### Dataset excerpts
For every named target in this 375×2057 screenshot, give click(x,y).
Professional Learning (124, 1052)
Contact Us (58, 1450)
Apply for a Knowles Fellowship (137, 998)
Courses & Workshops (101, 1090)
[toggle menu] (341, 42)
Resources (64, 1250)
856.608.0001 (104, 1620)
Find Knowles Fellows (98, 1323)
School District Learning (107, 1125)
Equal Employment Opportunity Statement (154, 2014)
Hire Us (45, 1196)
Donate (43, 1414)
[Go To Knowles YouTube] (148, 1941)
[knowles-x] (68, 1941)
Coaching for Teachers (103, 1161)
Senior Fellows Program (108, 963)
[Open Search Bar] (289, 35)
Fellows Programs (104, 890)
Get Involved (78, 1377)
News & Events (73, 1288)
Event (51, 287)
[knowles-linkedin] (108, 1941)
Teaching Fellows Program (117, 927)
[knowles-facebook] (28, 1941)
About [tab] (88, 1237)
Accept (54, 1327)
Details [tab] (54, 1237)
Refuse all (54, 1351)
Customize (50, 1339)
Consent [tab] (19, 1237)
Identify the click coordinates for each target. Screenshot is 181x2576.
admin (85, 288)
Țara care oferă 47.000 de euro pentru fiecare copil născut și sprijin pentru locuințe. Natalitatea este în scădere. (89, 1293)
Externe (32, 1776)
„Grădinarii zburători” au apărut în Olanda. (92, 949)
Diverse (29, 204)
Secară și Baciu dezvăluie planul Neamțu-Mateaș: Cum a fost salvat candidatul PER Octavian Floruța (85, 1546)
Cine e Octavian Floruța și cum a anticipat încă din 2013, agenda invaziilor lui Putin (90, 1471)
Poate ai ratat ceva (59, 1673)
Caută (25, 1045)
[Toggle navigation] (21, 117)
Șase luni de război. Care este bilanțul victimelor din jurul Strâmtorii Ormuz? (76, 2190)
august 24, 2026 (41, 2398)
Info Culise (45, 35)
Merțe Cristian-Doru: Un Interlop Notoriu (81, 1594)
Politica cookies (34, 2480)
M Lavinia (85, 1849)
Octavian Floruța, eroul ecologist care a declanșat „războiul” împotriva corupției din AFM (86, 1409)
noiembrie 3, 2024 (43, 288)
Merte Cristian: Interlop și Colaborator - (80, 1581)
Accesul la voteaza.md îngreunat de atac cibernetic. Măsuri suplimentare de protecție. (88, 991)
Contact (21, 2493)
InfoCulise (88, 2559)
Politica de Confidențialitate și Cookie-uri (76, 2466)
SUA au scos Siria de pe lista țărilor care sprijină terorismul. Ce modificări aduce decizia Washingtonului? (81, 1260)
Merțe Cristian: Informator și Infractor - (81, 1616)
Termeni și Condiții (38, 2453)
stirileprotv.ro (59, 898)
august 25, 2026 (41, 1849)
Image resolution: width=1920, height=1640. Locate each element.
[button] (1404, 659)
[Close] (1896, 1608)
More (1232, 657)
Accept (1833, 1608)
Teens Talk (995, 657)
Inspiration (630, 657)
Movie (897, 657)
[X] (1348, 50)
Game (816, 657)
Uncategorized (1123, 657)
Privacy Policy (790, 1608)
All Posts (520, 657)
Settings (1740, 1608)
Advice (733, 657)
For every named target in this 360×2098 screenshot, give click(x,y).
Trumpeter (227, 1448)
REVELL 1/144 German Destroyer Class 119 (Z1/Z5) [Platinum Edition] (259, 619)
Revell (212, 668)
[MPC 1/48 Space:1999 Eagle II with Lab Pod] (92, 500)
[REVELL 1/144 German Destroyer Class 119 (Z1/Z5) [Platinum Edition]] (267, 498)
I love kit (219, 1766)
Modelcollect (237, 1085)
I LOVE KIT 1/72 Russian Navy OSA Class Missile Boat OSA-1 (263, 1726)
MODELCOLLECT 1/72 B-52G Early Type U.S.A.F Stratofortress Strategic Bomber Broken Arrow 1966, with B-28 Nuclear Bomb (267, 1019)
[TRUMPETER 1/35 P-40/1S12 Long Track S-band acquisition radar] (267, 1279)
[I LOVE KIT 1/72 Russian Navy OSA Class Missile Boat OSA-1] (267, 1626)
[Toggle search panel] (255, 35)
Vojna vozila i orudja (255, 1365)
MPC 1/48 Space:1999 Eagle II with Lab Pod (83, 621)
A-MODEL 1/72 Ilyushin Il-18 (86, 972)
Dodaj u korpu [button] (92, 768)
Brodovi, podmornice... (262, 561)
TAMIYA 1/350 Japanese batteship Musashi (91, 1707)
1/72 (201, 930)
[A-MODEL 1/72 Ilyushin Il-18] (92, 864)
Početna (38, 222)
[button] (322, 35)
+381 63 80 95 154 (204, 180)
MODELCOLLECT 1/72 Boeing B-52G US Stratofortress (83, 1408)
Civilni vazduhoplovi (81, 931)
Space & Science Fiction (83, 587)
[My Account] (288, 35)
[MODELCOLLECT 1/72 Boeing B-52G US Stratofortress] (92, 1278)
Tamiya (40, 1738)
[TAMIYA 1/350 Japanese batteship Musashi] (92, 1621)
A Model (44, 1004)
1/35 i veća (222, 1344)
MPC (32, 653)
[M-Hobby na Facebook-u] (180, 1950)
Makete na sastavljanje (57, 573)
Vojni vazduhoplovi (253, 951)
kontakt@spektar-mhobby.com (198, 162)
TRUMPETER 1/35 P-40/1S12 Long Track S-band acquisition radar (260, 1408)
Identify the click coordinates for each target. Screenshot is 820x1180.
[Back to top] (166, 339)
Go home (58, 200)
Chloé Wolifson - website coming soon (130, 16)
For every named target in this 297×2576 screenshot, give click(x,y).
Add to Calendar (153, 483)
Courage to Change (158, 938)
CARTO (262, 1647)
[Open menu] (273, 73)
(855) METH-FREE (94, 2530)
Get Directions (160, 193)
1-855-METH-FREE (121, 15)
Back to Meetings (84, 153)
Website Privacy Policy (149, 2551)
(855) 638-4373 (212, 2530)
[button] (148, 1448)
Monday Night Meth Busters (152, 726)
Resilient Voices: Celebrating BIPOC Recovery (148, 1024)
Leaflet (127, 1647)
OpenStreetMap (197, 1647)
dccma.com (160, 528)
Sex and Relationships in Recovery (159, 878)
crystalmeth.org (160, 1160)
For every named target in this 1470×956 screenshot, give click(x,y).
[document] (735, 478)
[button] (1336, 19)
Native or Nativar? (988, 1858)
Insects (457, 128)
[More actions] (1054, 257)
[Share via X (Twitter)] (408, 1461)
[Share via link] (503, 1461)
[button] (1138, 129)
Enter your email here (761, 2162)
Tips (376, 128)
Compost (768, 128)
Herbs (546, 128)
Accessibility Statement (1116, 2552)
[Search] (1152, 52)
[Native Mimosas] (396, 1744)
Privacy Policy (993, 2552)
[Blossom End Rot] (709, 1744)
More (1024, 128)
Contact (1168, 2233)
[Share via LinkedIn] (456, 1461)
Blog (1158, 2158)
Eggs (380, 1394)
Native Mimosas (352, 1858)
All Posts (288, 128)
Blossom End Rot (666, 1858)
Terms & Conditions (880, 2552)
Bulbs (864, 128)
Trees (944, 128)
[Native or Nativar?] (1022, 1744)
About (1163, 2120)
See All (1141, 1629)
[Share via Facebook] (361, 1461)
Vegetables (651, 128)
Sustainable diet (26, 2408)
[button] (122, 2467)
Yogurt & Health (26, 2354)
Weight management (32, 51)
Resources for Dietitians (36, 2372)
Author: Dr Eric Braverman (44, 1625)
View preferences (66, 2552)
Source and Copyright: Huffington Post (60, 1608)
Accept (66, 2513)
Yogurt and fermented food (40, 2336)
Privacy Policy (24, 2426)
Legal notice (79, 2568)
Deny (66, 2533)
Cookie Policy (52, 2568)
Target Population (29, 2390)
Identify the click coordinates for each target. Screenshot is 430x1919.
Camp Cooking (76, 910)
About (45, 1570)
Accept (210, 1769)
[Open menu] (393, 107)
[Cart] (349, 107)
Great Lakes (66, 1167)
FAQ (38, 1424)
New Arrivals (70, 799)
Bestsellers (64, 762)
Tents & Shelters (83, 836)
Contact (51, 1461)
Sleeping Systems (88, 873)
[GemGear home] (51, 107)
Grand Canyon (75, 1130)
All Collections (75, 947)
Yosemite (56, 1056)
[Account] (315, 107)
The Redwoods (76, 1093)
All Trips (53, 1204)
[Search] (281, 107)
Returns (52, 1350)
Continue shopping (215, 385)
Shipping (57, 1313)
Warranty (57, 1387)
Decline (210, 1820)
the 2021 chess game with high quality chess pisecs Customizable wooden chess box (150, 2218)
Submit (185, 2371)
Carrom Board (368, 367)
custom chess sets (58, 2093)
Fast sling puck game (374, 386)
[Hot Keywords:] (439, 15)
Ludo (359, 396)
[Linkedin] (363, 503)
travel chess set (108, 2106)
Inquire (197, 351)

### Exercise aim
Please find every line in the records above that holds the word "coordinates" and copy it.

### Output of the exercise
Identify the click coordinates for each target. Screenshot is 181x2576.
Identify the click coordinates for each target. Screenshot is 820x1180.
Identify the click coordinates for each target. Screenshot is 430x1919.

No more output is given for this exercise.